Patients should be fully advised of the treatment procedure and its effects. Patients should be given a copy of the Medication Guide and the PATIENT AGREEMENT. (Additional copies of the Medication Guide and the PATIENT AGREEMENT are available by contacting Danco Laboratories at 1-877-4 Early Option) (1-877-432-7596). Patients should be advised to review both the Medication Guide and the PATIENT AGREEMENT, and should be given the opportunity to discuss them and obtain answers to any questions they may have. Each patient must understand:

– the necessity of completing the treatment schedule, including a follow-up visit approximately 14 days after taking

The FDA-approved label reiterated this point a second time: “Day 14: Post-Treatment Examination. Patients will return for a follow-up visit approximately 14 days after the administration of Mifeprex. This visit is very important to confirm by clinical examination or ultrasonographic scan that a complete termination of pregnancy has occurred.”

The medication guide the FDA required to be given to and reviewed with the patient likewise stated: “About Day 14 at your provider’s office: This follow-up visit is very important. You must return to the provider about 14 days after you have taken Mifeprex to be sure you are well and that you are not pregnant.”

The FDA also mandated that doctors require patients to sign a patient agreement form, in which patients committed to returning for a follow-up visit in 14 days. Specifically, the form stated: “I must return to my provider’s office in about 2 weeks (about Day 14) after I take Mifeprex to be sure that my pregnancy has ended and that I am well.” A second time, the form reiterated the patient’s commitment to “do the following – return to my provider’s office about 14 days after beginning treatment to be sure that my pregnancy has ended and that I am well.”

Yet even with these clear and repetitive directives, only 81 percent of women undergoing chemical abortions followed through with their commitment to attend the “very important” follow-up visit. That means one in five women did not.

Here’s the data from the study: Among all abortions, 4 percent of chemical abortions were followed by an emergency room visit and 77 percent were followed by a visit to the original abortion site. As the study’s authors noted, this data is solid: “a strength of the study is that it used data from a complete system with virtually no loss to follow-up, and thus we can reasonably expect that all follow-up visits, regardless of source of care, were captured.”

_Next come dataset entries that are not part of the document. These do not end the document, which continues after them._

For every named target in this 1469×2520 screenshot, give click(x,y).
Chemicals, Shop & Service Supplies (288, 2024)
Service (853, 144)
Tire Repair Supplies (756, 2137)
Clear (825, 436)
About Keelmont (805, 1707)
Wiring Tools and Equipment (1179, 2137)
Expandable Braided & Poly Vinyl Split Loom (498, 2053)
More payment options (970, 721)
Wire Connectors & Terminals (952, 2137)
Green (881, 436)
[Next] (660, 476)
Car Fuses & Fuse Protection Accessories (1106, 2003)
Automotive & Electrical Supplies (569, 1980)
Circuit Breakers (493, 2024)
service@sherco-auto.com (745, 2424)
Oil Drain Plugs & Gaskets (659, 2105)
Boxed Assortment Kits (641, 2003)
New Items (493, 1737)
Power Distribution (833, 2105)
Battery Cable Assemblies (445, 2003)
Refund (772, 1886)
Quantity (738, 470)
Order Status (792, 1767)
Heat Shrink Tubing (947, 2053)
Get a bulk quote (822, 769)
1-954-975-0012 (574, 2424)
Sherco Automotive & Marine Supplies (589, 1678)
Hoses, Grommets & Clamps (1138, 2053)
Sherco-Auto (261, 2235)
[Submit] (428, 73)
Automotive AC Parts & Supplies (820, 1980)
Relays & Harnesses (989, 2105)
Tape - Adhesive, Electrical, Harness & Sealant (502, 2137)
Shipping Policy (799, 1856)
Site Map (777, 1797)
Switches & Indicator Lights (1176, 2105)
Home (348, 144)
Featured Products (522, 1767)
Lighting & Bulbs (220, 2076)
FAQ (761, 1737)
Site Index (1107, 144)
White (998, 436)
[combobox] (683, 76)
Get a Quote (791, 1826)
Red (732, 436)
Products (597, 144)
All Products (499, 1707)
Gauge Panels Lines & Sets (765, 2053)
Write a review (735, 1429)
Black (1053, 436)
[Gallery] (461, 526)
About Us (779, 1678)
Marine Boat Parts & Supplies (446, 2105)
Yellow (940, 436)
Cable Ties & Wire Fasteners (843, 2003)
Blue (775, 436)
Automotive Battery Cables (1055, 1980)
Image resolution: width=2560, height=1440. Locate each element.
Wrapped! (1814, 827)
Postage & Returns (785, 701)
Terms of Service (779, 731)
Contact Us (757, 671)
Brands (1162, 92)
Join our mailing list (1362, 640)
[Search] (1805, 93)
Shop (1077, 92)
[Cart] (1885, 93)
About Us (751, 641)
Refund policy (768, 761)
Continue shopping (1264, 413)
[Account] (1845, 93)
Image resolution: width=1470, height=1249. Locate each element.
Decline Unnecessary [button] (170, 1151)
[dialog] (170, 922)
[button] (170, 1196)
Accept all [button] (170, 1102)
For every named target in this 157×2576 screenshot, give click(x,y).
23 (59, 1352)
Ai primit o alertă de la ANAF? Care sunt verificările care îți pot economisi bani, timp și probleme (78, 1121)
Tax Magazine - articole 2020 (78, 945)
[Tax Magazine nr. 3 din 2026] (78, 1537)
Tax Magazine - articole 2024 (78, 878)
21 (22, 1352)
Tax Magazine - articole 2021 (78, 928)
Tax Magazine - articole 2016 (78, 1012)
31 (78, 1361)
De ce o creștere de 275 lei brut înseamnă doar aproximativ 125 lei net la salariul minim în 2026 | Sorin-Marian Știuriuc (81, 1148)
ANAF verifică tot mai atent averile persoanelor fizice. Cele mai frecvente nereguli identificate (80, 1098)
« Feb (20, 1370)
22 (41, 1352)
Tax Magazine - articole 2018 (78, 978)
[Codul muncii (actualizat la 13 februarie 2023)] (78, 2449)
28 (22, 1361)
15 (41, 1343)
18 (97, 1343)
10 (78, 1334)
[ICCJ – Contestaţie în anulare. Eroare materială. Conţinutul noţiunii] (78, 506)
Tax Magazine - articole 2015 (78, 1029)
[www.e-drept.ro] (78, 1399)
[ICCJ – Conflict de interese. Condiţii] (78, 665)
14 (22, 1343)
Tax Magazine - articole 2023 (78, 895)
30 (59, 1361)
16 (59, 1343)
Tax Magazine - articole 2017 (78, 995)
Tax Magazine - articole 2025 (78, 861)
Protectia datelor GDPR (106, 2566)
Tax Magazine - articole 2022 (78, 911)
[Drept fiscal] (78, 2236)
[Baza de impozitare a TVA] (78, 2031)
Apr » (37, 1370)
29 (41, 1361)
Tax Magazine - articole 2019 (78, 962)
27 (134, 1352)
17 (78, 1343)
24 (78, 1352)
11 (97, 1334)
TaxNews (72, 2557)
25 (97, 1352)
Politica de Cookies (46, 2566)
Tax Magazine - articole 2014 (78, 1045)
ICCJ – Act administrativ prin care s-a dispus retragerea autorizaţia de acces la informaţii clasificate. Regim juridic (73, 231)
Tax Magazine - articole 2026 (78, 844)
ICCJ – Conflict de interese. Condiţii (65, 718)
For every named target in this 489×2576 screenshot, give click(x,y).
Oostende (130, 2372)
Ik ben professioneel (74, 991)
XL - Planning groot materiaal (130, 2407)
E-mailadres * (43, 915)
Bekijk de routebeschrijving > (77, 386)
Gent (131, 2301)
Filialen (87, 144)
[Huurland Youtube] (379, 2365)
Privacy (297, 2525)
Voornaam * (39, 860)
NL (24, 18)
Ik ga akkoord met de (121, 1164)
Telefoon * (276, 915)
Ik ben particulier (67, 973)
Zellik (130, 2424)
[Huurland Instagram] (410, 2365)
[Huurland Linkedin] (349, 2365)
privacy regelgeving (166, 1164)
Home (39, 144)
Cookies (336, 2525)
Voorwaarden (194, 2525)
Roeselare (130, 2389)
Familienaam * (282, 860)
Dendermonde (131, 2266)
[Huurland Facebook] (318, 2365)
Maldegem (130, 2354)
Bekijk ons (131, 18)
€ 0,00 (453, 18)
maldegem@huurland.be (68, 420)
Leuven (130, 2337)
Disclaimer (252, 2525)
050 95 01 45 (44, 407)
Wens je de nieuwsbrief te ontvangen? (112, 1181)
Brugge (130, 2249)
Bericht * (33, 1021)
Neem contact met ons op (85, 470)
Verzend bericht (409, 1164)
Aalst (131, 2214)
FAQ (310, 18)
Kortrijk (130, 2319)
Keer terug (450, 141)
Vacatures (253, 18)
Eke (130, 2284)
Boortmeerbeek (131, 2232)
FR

Nonetheless, nowhere in their article did the authors highlight the fact that nearly 20 percent of women undergoing a chemical abortion ignored the label instructions, their doctor’s directive, and their own commitment in the signed patient agreement to return for a follow-up appointment. Instead, the authors merely stated in passing that “[p]atients having a medication abortion are routinely advised to return for follow-up to rule out continuing pregnancies.” And “[a]s of March 2016, the label for medication abortion no longer recommends a follow-up visit.” These two fleeting references downplay the explicit directions given to women to return for a “very important” follow-up visit in about two weeks.

If nearly one in five women ignore such explicit “very important” directions given by their doctor, it is foolhardy to imagine all or even nearly all will follow the directions accompanying DIY abortions. These results should thus give pause to those promoting illegal DIY abortions and over-the-counter availability of Mifeprex. That is, if they want to avoid sending more girls and young women to the emergency room—or worse, the morgue.